The book is a delightful and stimulating read by two of today’s best business writers. Throughout, they take insightful deep dives into the history of capitalism, from the 1720 credit crunch in England to today, showing how the system has been built on constant crises. With a fresh view that is hard to categorize, they dismiss free-market fundamentalists such as Ayn Rand or Arthur Laffer, along with left-wing advocates who argue that markets can do no good.

They conclude there are five mistakes we must avoid making: Believing that bubbles are wholly negative; that governments should avoid bailing out the financial sector; that crises can be solved without addressing underlying economic causes; that an economy will always naturally recover on its own after a crisis; and that the solution is simply a rush to more regulation of financial markets.

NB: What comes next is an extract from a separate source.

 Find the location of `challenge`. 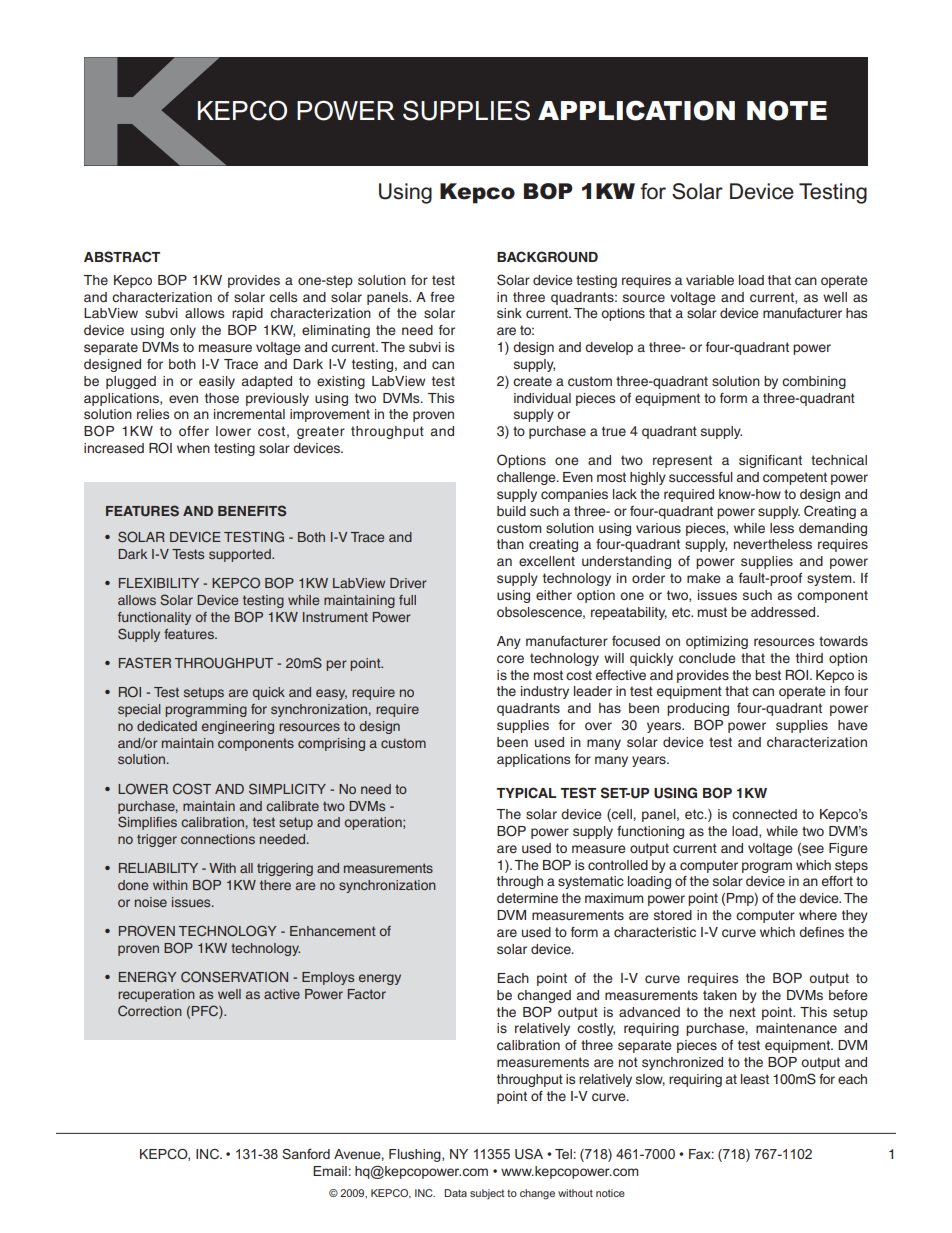

challenge is located at coordinates (527, 478).
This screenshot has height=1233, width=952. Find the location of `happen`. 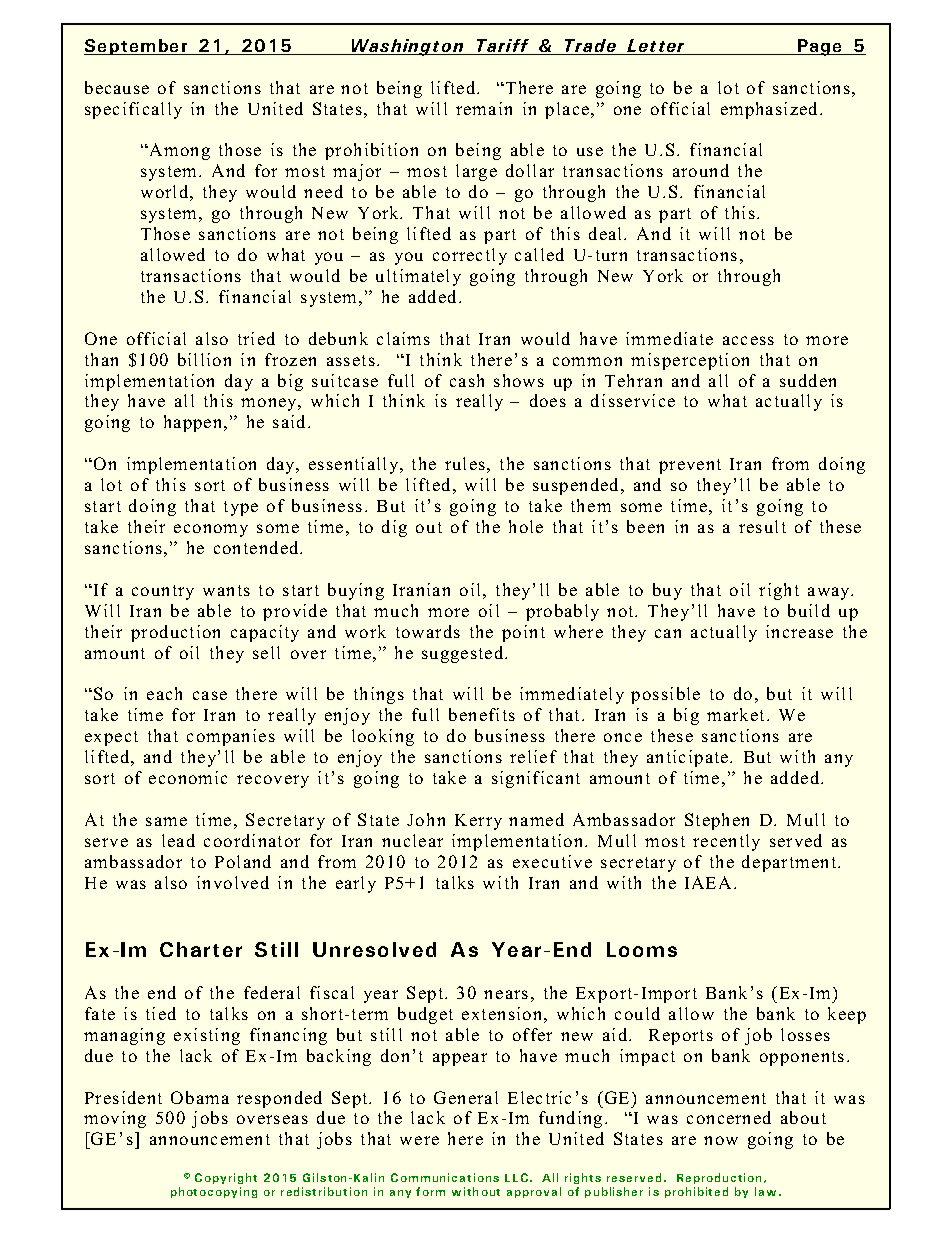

Where Posner decries the reckless innovation in financial instruments that caused the crisis, Bishop and Green applaud the spirit of creativity. The predictable bubbles and crashes that result are part of a learning process, and we shouldn’t, warn the authors, throw out the innovation baby with the recklessness bathwater.

In addition to the wonderful review of economic history, the book is strongest when it presents four big ideas to shape this new and improved capitalism: Rethink economics; redesign global governance; put values back into business; and promote financial literacy. They advocate replacing the dollar with a new world currency, and for a new set of business values, blaming the crisis on “toxic ideas” rather than “toxic assets.”

Dissenting from Posner, they say that reinstating a new Glass-Steagall act would undermine U.S. banks’ international competitiveness. The authors might gain evidence for this view from the Canadian experience. Our banks avoided the risky and unethical behaviour of their U.S. counterparts, even though there is no Glass-Steagall-style imposed separation.

Bishop and Green, like Posner, stop short of laying out a comprehensive blueprint for change. However, clearly we’re in early days of this debate and enormous change lies ahead. By painting a rich historical tapestry and providing startling insights into how economics needs to recognize the complexity of human behaviour, they have made a powerful contribution to get us off a road that is indeed surely ruinous.